Oleh: Moh. Husen*
Yang spontan saya ingat di Hari Pers Nasional 2025 ini adalah podcast Dahlan Iskan bersama Wisnu Nugroho di kanal YouTube Kompas.com. Saya cari lagi dan ketemu. Judulnya: Dahlan Iskan Kehilangan Jawa Pos dan Sakit Hati Pemberi Energi.
Singkatnya cerita, di podcast tersebut, Si Intelektual Pers Dahlan Iskan ini ditanya Wisnu Nugroho mengenai awal mula berjumpa dengan Jawa Pos hingga membesarkan Jawa Pos di Jawa Timur.
Bermula ketika Dahlan Iskan yang saat itu menjadi wartawan Tempo lantas ditugaskan meliput di area Jawa Timur.
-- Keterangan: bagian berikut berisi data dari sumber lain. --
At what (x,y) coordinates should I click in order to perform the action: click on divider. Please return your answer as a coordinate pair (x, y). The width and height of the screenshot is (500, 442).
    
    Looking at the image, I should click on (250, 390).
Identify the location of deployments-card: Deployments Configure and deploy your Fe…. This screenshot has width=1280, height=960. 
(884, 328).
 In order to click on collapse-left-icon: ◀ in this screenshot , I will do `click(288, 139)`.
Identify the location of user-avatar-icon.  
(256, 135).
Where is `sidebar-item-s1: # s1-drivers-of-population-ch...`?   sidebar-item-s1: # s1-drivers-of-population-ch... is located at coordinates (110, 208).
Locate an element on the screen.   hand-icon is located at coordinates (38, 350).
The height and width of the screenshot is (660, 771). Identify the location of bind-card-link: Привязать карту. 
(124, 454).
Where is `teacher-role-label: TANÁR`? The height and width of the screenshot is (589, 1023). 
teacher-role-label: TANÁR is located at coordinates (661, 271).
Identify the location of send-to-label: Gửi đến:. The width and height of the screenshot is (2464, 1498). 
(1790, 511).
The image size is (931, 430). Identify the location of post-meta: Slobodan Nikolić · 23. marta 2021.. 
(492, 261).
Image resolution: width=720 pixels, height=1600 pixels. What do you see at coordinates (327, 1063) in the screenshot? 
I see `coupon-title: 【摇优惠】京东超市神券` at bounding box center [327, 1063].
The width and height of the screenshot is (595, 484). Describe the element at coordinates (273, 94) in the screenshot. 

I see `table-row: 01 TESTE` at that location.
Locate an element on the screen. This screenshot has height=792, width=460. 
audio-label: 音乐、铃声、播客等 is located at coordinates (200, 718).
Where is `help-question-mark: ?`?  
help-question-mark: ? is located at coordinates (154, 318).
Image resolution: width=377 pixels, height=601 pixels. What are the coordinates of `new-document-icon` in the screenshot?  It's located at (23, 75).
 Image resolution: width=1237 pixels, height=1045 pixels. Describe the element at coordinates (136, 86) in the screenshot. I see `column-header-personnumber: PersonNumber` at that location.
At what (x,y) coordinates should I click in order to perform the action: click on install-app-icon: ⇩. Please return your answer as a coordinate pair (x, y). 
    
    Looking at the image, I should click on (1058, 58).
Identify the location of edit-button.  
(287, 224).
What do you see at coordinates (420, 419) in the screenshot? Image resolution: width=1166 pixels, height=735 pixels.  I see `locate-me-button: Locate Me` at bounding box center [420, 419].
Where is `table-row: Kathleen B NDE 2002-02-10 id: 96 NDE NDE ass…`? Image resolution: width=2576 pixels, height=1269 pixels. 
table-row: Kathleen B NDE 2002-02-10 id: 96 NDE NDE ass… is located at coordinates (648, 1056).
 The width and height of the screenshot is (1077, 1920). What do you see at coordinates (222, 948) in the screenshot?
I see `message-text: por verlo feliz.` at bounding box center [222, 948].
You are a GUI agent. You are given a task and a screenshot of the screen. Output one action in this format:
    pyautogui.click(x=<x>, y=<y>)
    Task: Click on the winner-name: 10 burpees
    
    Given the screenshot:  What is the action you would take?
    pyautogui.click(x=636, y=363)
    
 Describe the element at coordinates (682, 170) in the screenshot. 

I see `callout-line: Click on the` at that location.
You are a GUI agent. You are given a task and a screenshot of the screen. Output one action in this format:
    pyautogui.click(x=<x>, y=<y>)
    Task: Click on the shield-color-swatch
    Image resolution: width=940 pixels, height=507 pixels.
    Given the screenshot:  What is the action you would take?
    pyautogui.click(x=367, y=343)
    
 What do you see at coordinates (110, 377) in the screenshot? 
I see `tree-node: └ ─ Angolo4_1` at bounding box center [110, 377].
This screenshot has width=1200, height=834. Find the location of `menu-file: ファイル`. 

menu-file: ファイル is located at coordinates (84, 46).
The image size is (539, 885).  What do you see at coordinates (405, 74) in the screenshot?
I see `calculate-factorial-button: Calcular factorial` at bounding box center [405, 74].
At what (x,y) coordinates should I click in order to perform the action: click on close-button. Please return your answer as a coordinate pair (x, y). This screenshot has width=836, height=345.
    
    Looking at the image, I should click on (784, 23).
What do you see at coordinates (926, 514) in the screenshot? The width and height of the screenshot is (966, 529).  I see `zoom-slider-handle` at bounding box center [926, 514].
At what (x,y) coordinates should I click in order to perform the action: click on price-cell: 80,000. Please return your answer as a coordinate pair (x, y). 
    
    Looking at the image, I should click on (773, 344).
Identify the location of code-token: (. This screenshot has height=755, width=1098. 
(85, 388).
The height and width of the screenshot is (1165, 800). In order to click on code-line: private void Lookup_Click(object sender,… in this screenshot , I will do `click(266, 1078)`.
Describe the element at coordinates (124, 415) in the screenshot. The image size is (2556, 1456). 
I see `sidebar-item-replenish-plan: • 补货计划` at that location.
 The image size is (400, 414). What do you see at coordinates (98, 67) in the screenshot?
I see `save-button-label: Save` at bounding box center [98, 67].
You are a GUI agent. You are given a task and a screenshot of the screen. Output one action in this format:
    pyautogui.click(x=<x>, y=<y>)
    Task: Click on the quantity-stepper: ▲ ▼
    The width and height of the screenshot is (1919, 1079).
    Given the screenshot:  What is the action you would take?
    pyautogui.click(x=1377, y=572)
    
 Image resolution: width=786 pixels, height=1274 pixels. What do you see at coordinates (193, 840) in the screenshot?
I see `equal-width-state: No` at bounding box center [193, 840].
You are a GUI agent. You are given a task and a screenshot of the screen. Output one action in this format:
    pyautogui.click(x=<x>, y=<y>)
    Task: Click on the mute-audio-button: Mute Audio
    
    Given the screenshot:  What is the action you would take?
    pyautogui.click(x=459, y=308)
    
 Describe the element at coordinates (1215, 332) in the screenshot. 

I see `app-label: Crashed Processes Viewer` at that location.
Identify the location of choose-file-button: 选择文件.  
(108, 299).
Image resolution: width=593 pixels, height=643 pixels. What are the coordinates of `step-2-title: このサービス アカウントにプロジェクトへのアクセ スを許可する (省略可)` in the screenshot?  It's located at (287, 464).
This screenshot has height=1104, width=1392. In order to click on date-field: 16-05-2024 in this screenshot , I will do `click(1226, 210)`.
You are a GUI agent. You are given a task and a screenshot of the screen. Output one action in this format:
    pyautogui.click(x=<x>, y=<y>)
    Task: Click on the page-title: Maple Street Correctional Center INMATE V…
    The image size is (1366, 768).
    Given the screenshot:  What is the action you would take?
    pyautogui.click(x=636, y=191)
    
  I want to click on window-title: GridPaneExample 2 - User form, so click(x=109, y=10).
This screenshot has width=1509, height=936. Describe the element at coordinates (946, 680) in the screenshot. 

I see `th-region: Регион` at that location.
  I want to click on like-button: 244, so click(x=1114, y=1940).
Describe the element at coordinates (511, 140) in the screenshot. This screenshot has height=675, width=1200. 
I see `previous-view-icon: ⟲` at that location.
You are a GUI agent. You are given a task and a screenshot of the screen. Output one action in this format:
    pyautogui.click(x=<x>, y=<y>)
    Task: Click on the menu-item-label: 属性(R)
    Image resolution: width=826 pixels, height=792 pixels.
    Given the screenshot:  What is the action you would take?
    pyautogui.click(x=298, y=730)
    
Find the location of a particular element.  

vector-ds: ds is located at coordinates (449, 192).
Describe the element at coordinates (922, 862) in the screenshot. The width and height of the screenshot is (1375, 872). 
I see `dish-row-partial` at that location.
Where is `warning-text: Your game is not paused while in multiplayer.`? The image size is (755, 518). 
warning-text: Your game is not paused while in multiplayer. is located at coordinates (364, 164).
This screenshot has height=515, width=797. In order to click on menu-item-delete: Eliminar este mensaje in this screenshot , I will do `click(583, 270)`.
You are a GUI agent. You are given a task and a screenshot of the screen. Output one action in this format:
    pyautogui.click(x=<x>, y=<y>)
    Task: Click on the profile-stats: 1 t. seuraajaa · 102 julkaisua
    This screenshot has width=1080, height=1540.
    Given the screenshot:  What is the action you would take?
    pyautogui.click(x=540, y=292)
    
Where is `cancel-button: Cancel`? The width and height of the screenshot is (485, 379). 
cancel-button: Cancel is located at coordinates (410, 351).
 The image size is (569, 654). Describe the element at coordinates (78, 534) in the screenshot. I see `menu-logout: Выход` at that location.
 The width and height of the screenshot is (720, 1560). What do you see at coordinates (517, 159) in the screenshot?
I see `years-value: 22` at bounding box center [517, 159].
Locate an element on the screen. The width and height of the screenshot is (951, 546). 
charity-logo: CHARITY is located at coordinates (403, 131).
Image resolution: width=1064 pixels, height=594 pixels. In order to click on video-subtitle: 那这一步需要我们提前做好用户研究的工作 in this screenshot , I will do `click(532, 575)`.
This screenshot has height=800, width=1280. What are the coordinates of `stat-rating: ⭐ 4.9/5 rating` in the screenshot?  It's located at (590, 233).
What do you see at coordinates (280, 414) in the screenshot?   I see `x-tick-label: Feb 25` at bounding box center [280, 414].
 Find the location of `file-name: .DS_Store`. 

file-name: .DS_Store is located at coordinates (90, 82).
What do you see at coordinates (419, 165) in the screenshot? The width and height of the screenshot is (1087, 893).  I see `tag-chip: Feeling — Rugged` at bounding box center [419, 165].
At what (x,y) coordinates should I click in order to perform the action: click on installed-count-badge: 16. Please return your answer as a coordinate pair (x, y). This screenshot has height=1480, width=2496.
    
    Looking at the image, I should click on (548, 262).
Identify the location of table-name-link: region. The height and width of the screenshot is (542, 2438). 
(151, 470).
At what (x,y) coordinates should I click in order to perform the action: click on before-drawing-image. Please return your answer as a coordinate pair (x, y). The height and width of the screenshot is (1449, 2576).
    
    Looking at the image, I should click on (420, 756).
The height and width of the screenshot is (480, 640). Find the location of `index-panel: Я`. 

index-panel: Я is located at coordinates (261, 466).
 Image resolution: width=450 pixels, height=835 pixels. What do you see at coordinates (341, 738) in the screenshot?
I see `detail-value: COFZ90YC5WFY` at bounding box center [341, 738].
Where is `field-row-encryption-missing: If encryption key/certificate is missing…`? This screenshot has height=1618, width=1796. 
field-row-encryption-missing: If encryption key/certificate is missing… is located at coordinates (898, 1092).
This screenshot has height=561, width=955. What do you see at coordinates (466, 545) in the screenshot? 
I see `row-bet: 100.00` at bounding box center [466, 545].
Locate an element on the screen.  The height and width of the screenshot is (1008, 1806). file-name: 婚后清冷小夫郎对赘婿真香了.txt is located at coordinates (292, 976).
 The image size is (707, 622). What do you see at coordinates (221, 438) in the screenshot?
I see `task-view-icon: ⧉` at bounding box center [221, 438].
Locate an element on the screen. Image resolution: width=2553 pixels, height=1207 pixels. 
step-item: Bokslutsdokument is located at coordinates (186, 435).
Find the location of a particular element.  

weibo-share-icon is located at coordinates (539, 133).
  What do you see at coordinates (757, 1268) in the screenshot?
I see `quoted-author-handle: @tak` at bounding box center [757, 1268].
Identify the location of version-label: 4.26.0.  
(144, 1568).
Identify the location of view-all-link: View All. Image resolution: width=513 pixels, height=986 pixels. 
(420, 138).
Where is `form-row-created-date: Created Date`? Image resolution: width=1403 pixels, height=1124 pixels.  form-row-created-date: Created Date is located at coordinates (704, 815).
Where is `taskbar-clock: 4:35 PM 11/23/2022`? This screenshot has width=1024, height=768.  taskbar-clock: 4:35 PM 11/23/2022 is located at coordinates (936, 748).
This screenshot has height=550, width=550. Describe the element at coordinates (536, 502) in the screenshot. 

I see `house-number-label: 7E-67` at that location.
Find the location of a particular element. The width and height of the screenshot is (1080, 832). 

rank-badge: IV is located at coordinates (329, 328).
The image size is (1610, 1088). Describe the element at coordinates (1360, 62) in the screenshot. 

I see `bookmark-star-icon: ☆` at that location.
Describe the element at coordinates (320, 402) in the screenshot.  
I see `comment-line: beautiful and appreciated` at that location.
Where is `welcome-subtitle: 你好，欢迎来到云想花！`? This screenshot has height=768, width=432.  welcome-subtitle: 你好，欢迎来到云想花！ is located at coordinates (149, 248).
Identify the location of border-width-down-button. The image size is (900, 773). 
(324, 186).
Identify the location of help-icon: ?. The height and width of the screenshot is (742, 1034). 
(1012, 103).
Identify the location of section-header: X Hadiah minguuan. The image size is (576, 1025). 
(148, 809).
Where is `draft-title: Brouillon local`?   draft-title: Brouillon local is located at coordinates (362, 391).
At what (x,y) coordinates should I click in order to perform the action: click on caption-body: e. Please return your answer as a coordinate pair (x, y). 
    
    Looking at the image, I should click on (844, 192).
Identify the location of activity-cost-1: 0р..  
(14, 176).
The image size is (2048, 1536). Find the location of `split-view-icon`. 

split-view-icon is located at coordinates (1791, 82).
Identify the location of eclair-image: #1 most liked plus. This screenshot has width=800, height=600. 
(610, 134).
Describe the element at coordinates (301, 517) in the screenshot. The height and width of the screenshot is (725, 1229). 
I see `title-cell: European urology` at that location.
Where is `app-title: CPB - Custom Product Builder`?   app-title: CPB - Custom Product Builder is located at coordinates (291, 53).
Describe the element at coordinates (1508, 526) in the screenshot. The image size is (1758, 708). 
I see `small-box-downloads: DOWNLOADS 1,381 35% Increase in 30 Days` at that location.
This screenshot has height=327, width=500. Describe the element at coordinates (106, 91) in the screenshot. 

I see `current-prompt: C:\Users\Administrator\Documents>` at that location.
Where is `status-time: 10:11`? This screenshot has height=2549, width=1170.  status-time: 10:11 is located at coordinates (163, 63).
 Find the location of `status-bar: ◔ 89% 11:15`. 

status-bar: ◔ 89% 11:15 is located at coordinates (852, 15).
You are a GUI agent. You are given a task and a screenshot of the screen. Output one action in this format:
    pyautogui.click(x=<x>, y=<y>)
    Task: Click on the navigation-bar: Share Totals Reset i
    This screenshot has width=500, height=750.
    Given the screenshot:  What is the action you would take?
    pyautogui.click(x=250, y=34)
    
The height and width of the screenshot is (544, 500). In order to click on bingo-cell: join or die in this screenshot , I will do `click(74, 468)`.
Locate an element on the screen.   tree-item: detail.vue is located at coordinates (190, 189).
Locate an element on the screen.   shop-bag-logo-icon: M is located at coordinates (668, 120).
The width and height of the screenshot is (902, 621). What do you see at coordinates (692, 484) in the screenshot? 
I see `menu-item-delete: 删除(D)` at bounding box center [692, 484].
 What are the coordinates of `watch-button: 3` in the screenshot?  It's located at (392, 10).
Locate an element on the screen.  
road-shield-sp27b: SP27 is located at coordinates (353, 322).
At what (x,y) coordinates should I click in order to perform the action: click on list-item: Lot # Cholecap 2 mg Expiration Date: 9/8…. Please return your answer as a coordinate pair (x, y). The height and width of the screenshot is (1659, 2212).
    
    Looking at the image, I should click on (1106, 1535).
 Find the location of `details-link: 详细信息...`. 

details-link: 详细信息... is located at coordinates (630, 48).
Tatkala membaca koran harian Jatim, salah satunya, Jawa Pos, ia selalu kesal dan marah. Dia jengkelnya minta ampun setiap kali membacanya.
“Media kok gitu ???”
Semacam-semacam itulah Dahlan Iskan mengumpat, merasa jengkel setiap membaca Jawa Pos saat itu. Hingga akhirnya nasib justru membawa dirinya menjadi pimpinan di Jawa Pos yang sebelumnya sering ia keluhkan itu.
Kalau boleh belok dan berkelakar sedikit: kalau ingin jadi DPR, silakan mengecam habis perilaku busuk para oknum wakil rakyat yang berada di parlemen. Siapa tahu, nasib membawa kita justru bertemu dengan hal-hal yang semula sering kita kecam, yakni menjadi DPR.
Maka, Dahlan Iskan berkewajiban membawa Jawa Pos menjadi koran nomor satu. Dan terbukti, dia berhasil menghidupkan kembali Jawa Pos hingga jadi media mentereng seperti sekarang. Meskipun dulu saat SMA, saya sering beli hanya tiap hari Rabu dan Minggu.
Nah, diam-diam saya pun berharap yang sama. Siapa tahu, ada orang yang membaca tulisan saya, entah di media online, media cetak atau yang sudah diterbitkan menjadi buku, lantas jengkel dan marah: “Mestinya nulis itu begini, begini, dan begini. Bukan tulisan kayak sampah begini ini !!!”
Jika ada orang seperti itu, yang membuat dia punya ide lebih cemerlang dalam menulis gara-gara membaca tulisan saya yang dianggapnya menjengkelkan, rasanya kita semua patut bersyukur dan senang.
Karena dengan lahirnya tulisan yang cemerlang darinya, pemikiran kita semakin cemerlang pula setiap kali membaca tulisannya. Meskipun sekarang ini kalau ada tulisan bagus, orang malah ragu: ini karya artificial intelligence alias AI atau karya sendiri?
Dan sekadar tahu, saya iseng-iseng bertanya kepada AI: “Siapa saja yang bisa disebut intelektual pers?”
“Tokoh seperti Dahlan Iskan, Emha Ainun Nadjib, atau Goenawan Mohamad bisa dikategorikan sebagai intelektual pers, karena tulisan mereka bukan hanya jurnalistik, tetapi juga menawarkan wawasan dan refleksi yang dalam,” jawab AI.
Selamat Hari Pers Nasional. (***)
Banyuwangi, 9 Februari 2025
*Penulis buku Jejak Kritik (2024). Tinggal di Banyuwangi, Jawa Timur.